Text for analysis —
"""
She got about four feet in the pitch-black before tripping over a
tree stump. She flew an equal distance in the air and landed against the bumper of my truck. Oh man. A baseball-size bump appeared on her forehead. Blood spurted everywhere. I swung by the house to pick up Tish, and beelined it to the emergency room.
“Whose idea was it to play in the woods close to midnight?” Tish asked.
Miley looked at me. I tried not to look guilty… but I was.
“I thought so,” Tish said. “I got five kids and one overgrown, terminal teenager.”
After wrapping production on
Doc
’s first season, I was like a kid getting out of school for summer vacation. I hadn’t ever worked as hard or as long in a concentrated stretch as I had making those twenty-two episodes. It was June 2001, and all I wanted to do was go out on the road and play music with my band. I took fairs, festivals, and casinos—any and every gig I could get. I just wanted to find the music, thank the fans, and be in the band.
On the night of September 10, 2001, I flew from Nashville to Toronto, reading the script for the first episode of season two. Based around my song “Some Gave All,” it was the story of a Vietnam vet dealing with PTSD—post-traumatic stress disorder—who can’t let go of loving his high school sweetheart even though she’s married to another man and has a child.
I landed about 11:15 p.m., and by the time I got through Customs in Toronto, it was close to midnight. It turned out I needed a new work permit, but only one guy was around, and he didn’t work in that department. He told me to come back in the morning when one of the officials would be there.
So I went on my way, back to my condo, and got up early the next morning. It was about five thirty; a car arrived for me at six. I remember yawning in the backseat. By eight thirty, we were rolling film on the opening scene. I was listening to the vet tell me his life story and about his inability to move on. We had begun filming season two.
We were about thirty-five or forty minutes into the scene when
somebody said, “Hey, there’s been a plane crash in New York City.” At that point, we didn’t know much of anything. The folks on the morning news were waiting for details to emerge. As the crew prepared for the next take, we turned the monitor into a TV, and we couldn’t stop watching the tragic events that unfolded right before our eyes. By nine thirty, the whole world had changed.
"""
Dataset content —
"""
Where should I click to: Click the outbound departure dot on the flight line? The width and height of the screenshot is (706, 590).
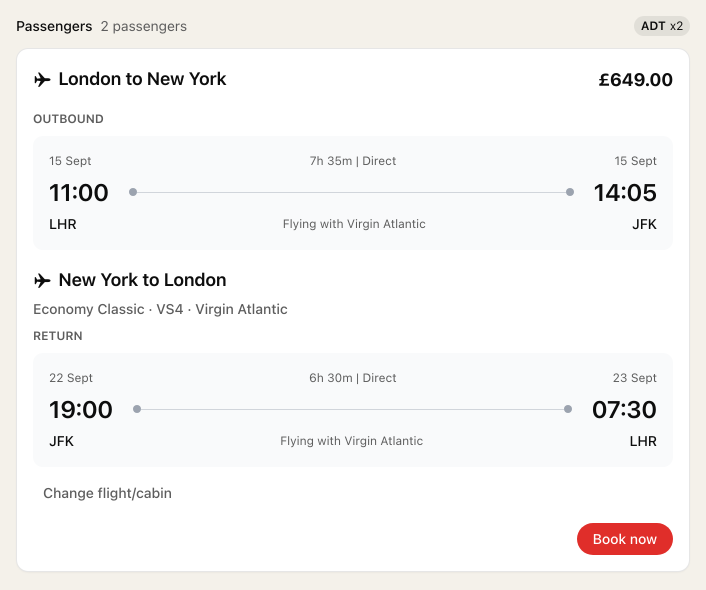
"""
"""
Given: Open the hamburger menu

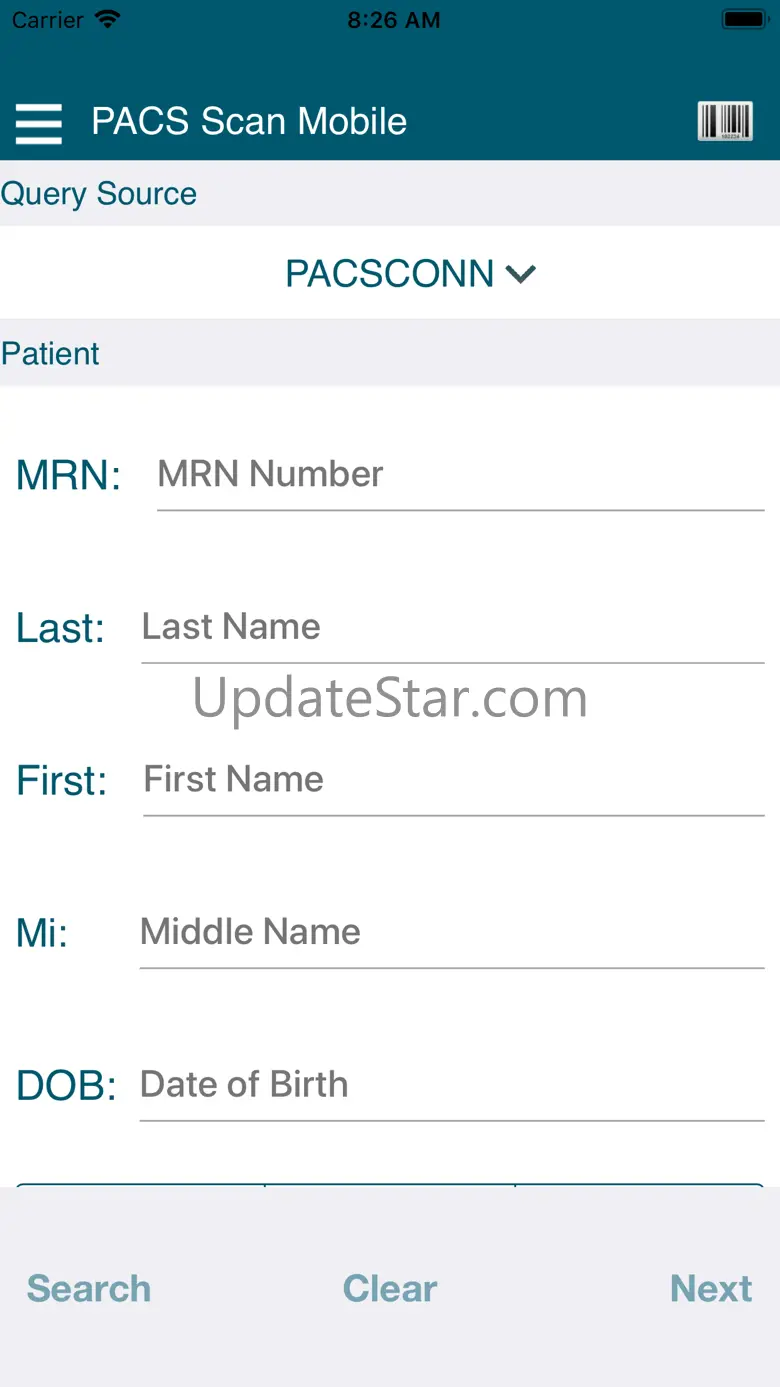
"""
"""
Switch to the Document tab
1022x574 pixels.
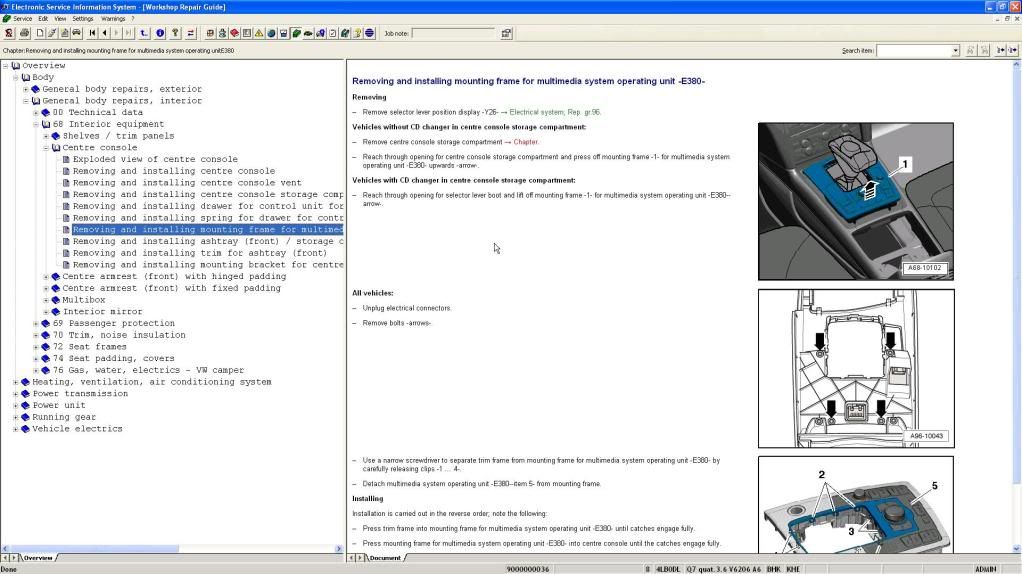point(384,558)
"""
Instructions —
1) According to the memoir passage, at about what time did the narrator's flight land in Toronto?
2) Continue the memoir passage past its final sentence.
The listing comes from a different source than the memoir passage.

Outputs in order —
1) About 11:15 p.m.

2)
People would have thought I was crazy if I’d told them about the dreams I’d had six months before this dreadful day. It took me a while before I mentioned them to anyone, except my driver, Loren Fredrick, who I told about the dreams the morning after they happened. I didn’t even want to think about them, but I couldn’t help it. As I sat glued in front of the TV, I remembered the two startling nightmares I’d had that America was attacked and I couldn’t get home to be with my family.
The second one was so vivid that I woke up in the middle of the night having an anxiety attack. The only way I could catch my breath was to get dressed, go outside, and stand by the lake with the cold air blowing off it.
Now, with that nightmare a reality, my breaths were short again and my chest filled with an unsettling tightness. This time I couldn’t open my eyes and make it go away, though I tried. America had been attacked. I was in Canada. My family was in Nashville. It was exactly what I’d dreamed.
Every fiber in my body was telling me to get to Tish and the kids. I wanted to be with them so badly, but I couldn’t. The borders were closed. I called home and hung on the line with my wife. We watched the news together in silence, except when one of us fought back tears. Despite being thousands of miles apart, I had never felt or needed to be as close, but I was so far away.